On Fri, 22 Jul 2005, Adrian Bunk wrote:

If this patch makes a difference, could you do me a favour and check whether replacing the current cpu_has_fxsr #define in
include/asm-i386/cpufeature.h with

#define cpu_has_fxsr 1

on top of your patch brings an additional improvement?

It would be really sad if it made a difference. There might be a branch
mispredict, but the real expense of the fnsave/fxsave will be that
instruction itself, and any cache misses associated with it. The 9%
performace difference would almost have to be due to a memory bank
conflict or something (likely some unnecessary I$ prefetching that
interacts badly with the writeback needed for the _big_ memory write
forced by the fxsave).

I can't see any way that a single branch mispredict could make that big of a difference, but I _can_ see how bad memory access patterns could do it.

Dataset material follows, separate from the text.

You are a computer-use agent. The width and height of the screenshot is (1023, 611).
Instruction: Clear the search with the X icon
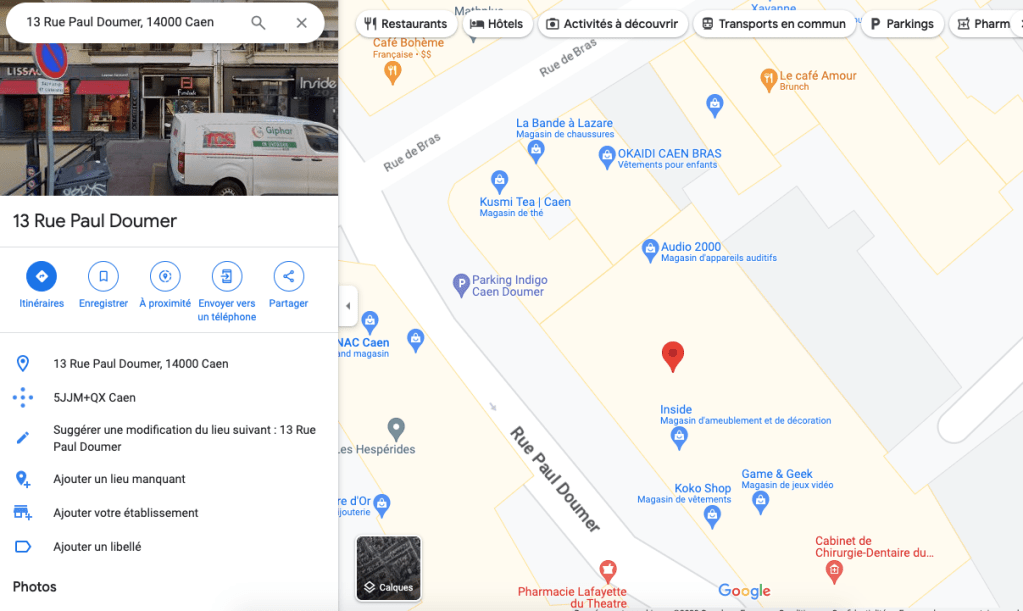tap(301, 23)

Btw, the switch from fnsave to fxsave (and thus the change from a 112-byte
save area to a 512-byte one, or whatever the exact details are) caused
_huge_ performance degradation for various context switching benchmarks. I
really hated that, but obviously the need to support SSE2 made it
non-optional. The point being that the real overhead is that big memory read/write in fxrestor/fxsave.

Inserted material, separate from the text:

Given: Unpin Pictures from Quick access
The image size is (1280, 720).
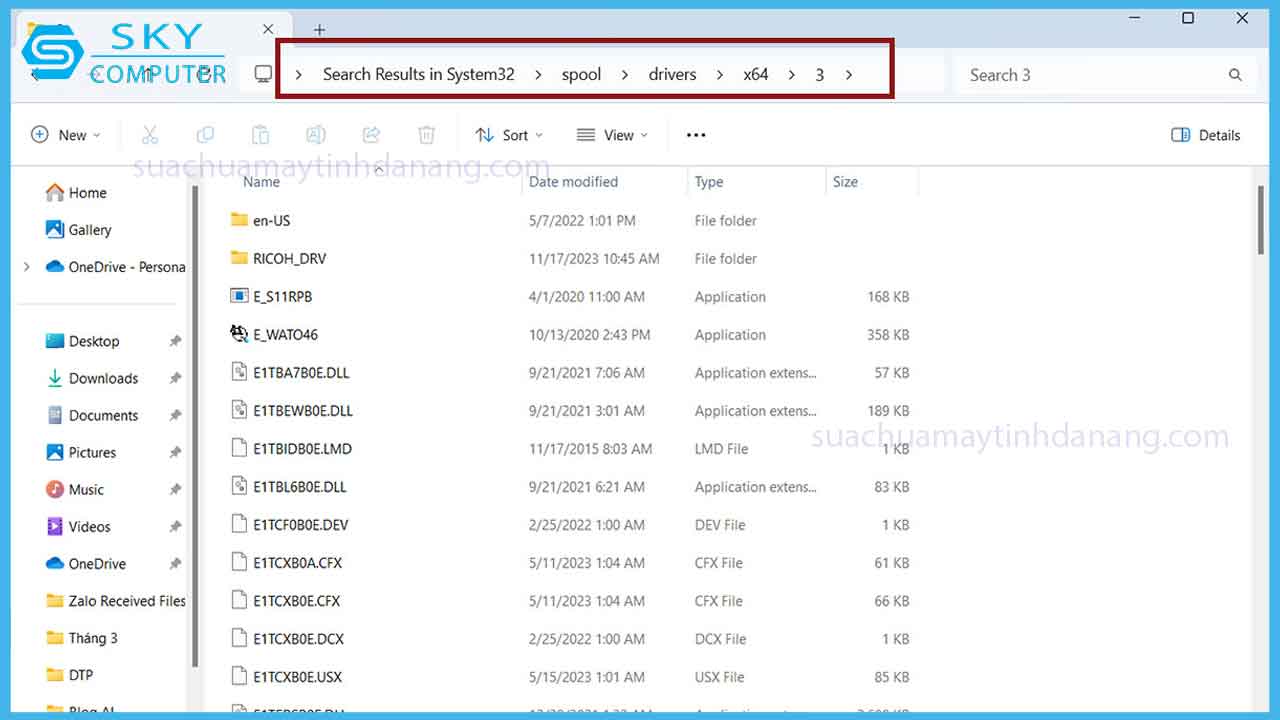Looking at the screenshot, I should pos(175,452).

What _could_ make a bigger difference is not doing the lazy FPU at all. That lazy FPU is a huge optimization on 99.9% of all loads, but it sounds
like java/volanomark are broken and always use the FPU, and then we take a
big hit on doing the FP restore exception (an exception is a lot more
expensive than a mispredict).

It seems expensive to do the save/restore when it isn't needed, that's why the code got lazy. Would it be useful to have a small flag or count field and start by assuming that FPU is not used, and if the exception takes place set the count to unconditionally save the FP state for some number of context switches and then try reverting to lazy save?

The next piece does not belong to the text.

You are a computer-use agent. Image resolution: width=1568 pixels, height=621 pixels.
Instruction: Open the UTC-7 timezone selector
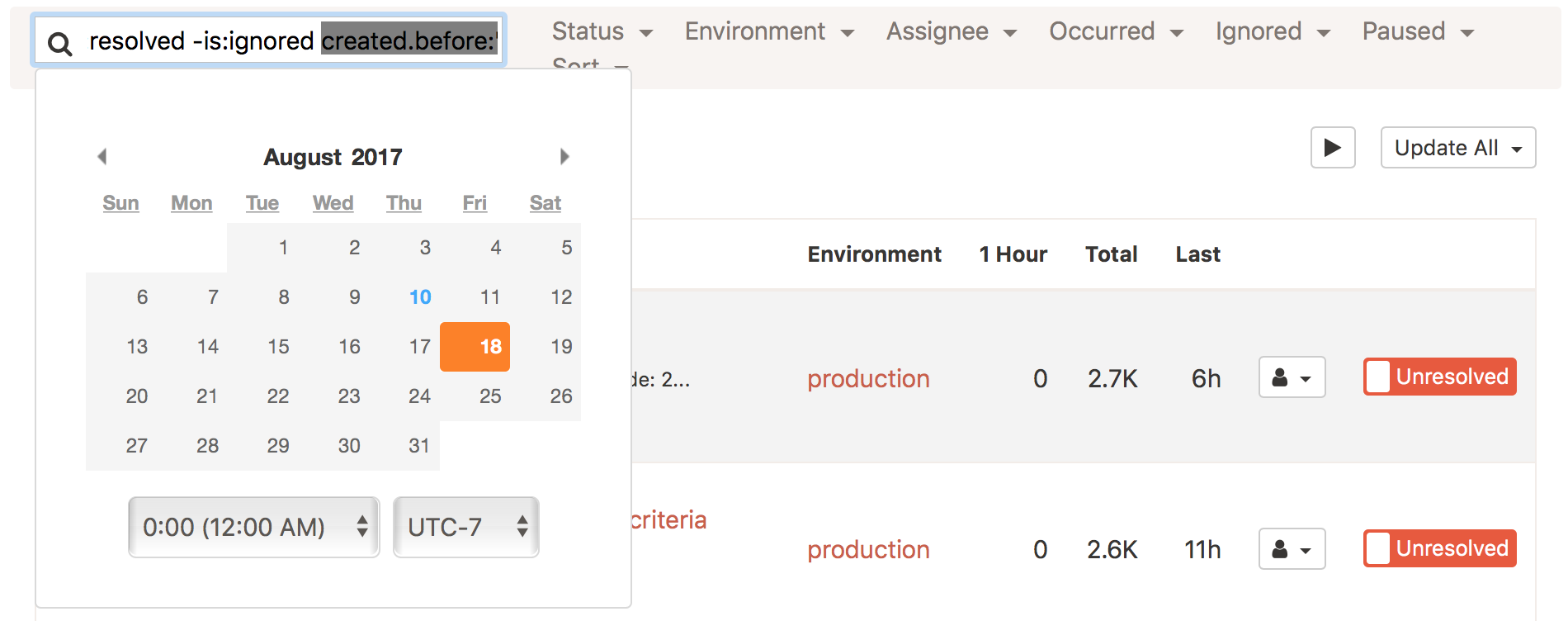465,527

That 99.9% may be a guess, but I suspect that there are a lot of applications which alternate between using FPU and not, even if they do use FPU for some parts of the application. That way the performance of lazy save would be realized for the common applications, and the overhead of exception would be greatly reduced for both the ill-behaved and legitimately FPU intensive application.

Something like the following (totally untested) should make it be
non-lazy. It's going to slow down normal task switches, but might speed up the "restoring FP context all the time" case.

Chuck? This should work fine with or without your inline thing. Does it make any difference?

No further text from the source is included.